Out of this new construction, speculative building dominated. At the end of 2020, 5.8 MSF of speculative building had been completed. C&W says Build-to-Suits accounted for 43% of all completions. Many of those speculative projects under construction have yet to attract tenants. By the end of 2020, only 56% achieved any pre-leasing.

“In several cases, developers moved ahead with entitlements hoping to land a sizeable build-to-suit for a new-to-market or expanding tenant,” according to C&W.

Drilling down into individual markets, Miami leads the way with 8.7 million square feet of industrial space proposed. Tampa Bay (6.0 million), Lakeland (5.8 million), Jacksonville (3.7 million), Broward (2.4 million), Orlando (2.0 million) and Palm Beach (1.2 million) are next.

Tampa Bay leads with 3.4 million square feet of industrial space under construction. It is followed by Miami (2.7 million), Broward (2.2 million), Orlando (2.2 million), Jacksonville (1.9 million), Lakeland (1.7 million) and Palm Beach (1.4 million). The highest preleasing was found in Lakeland (91%), Jacksonville (84%), Orlando (60%) and Miami (50%).

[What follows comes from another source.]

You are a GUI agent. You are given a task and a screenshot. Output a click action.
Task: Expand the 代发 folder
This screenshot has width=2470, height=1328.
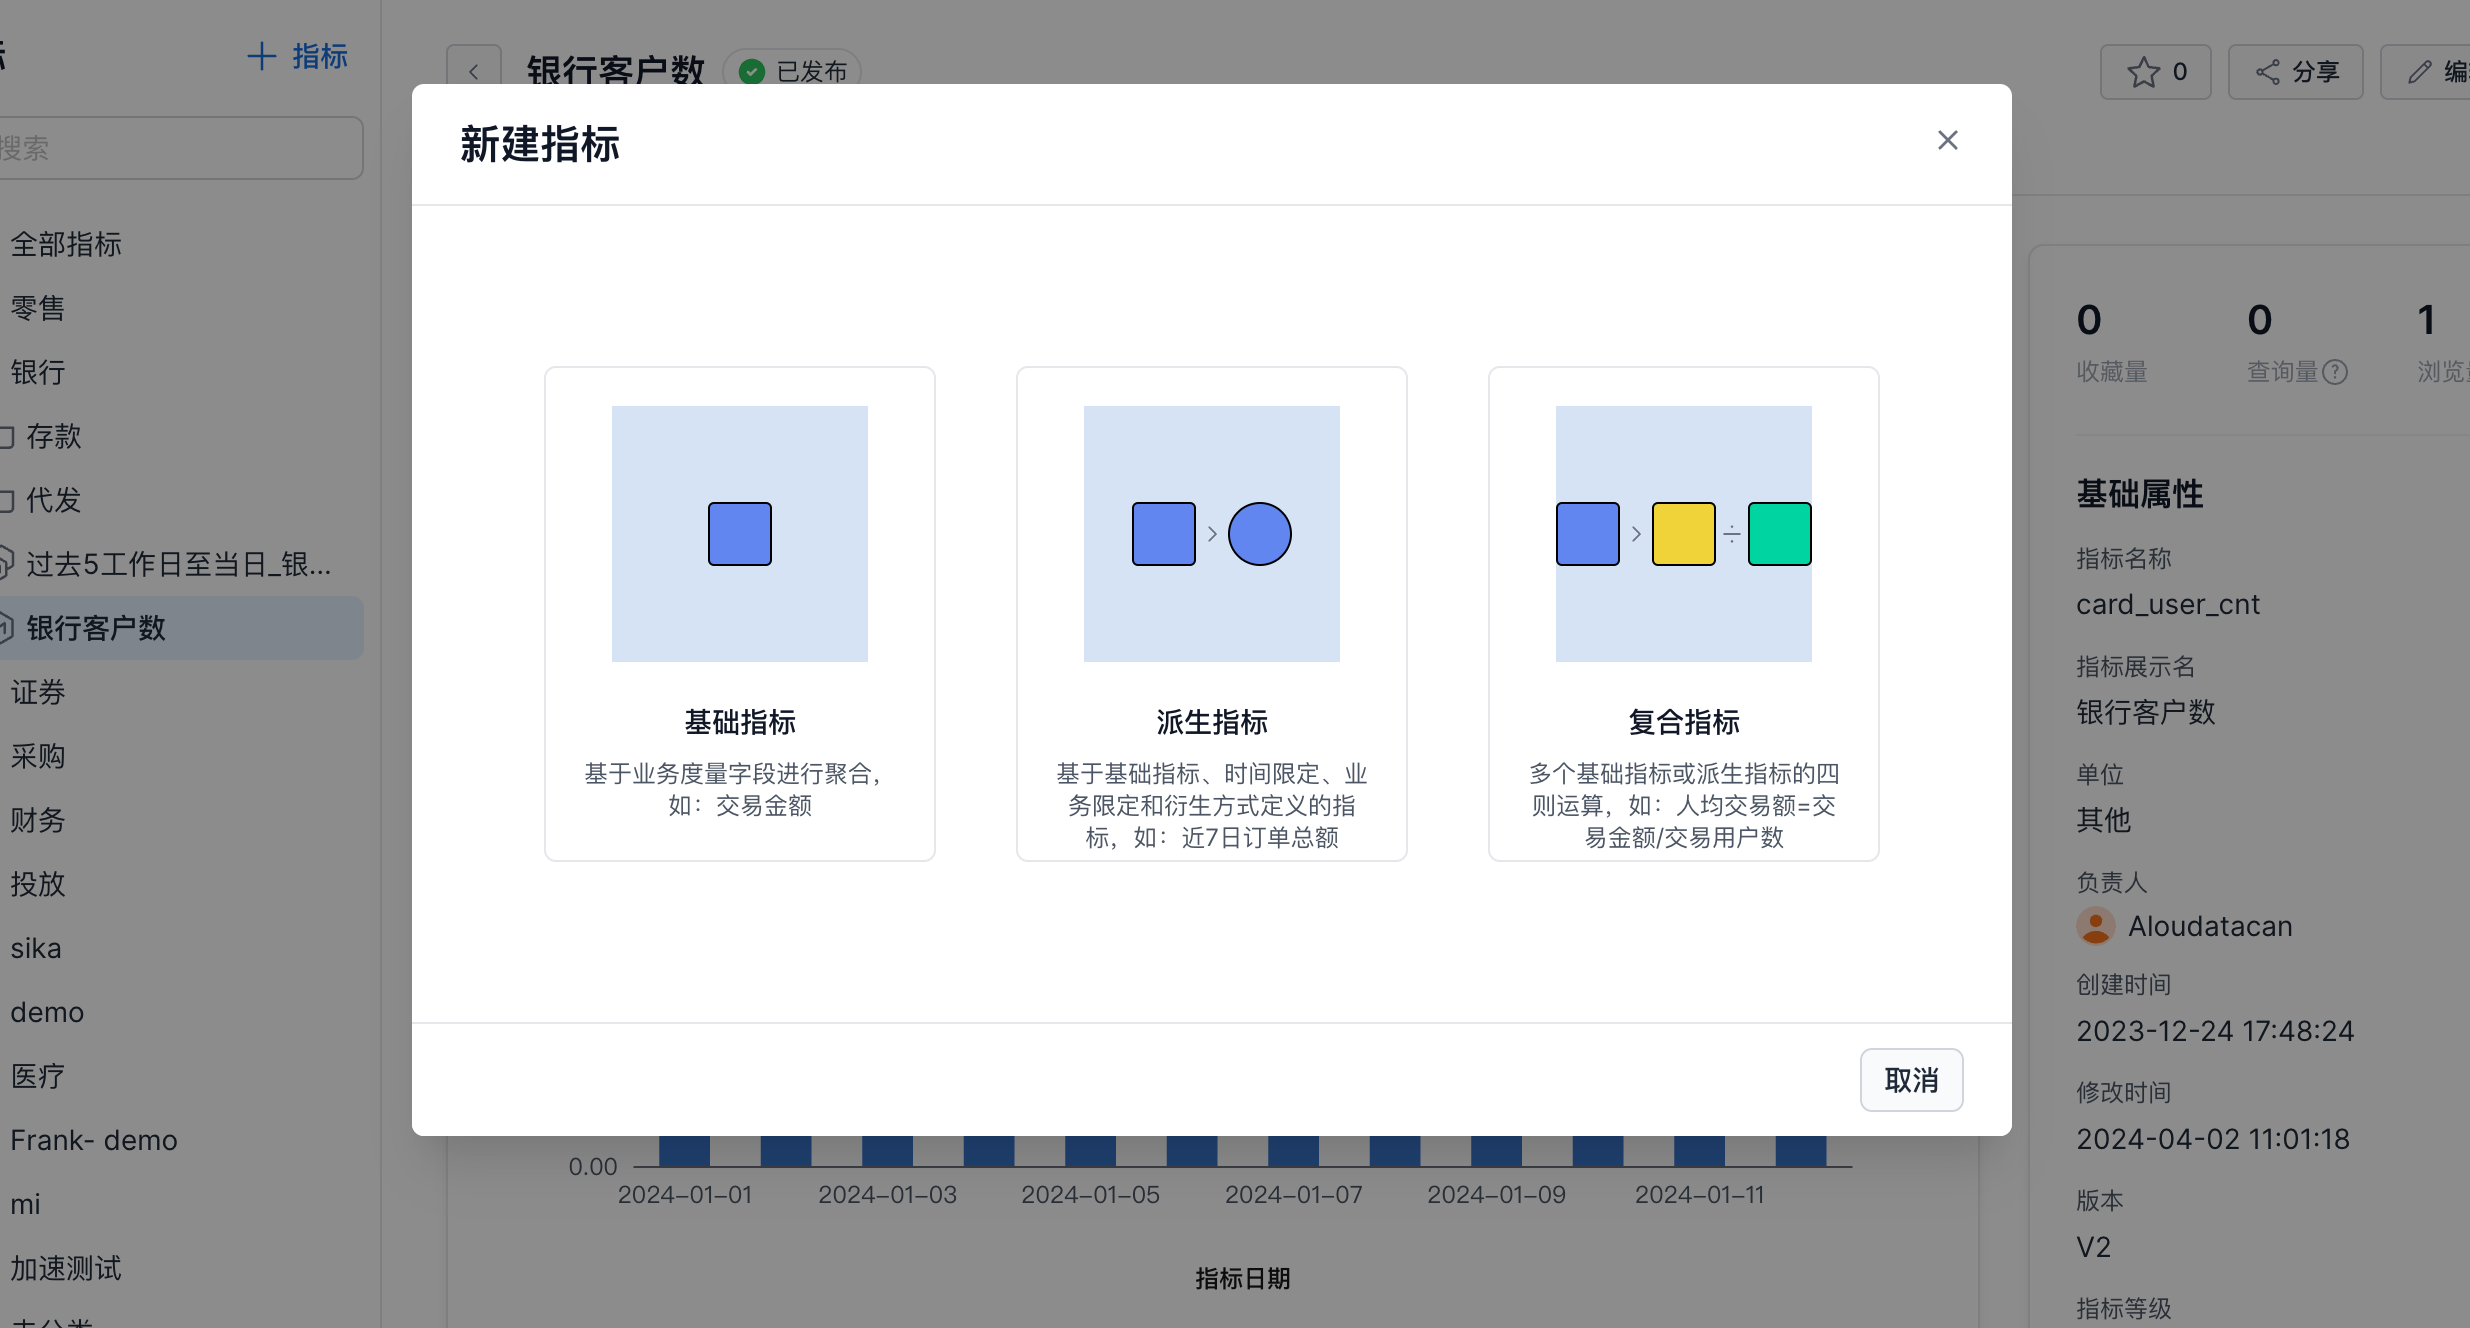(52, 500)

In a recent report focusing on Jacksonville, Colliers International found that construction, which represents about 1.9% of the current industrial stock, created a “trickle-up” effect where industrial users are shedding dated space for quality new construction product. The trend has produced a combination of rising industrial vacancy—which hit 5.4% in the fourth quarter—and rising rents—which increased to $5.21 per square foot.

While other asset classes are closely monitoring the vacancy rate—typically because a rising rate leads to tempered if not negative rent growth—Colliers says that increased vacancy is actually a welcome relief in the Jacksonville industrial market. In 2018, the local vacancy rate reached lows of 2%, giving users limited options. Today, the increased rate of 5.4% still points to healthy market conditions, and new construction activity is well matched to demand.

Nationally, industrial space is getting absorbed. In a recent report, Moody’s Analytics said the warehouse/distribution space absorbed 35.4 million square feet in Q4, its highest mark since Q1 2019 when 70.7 million square feet were absorbed.

Construction for the new warehouse/distribution space fell to 25.8 million square feet in Q4 after hitting 38.2 million square feet added in Q3, according to Moody’s Analytics. The space has posted an average of 36.8 million square feet of new inventory added per quarter in the prior six quarters.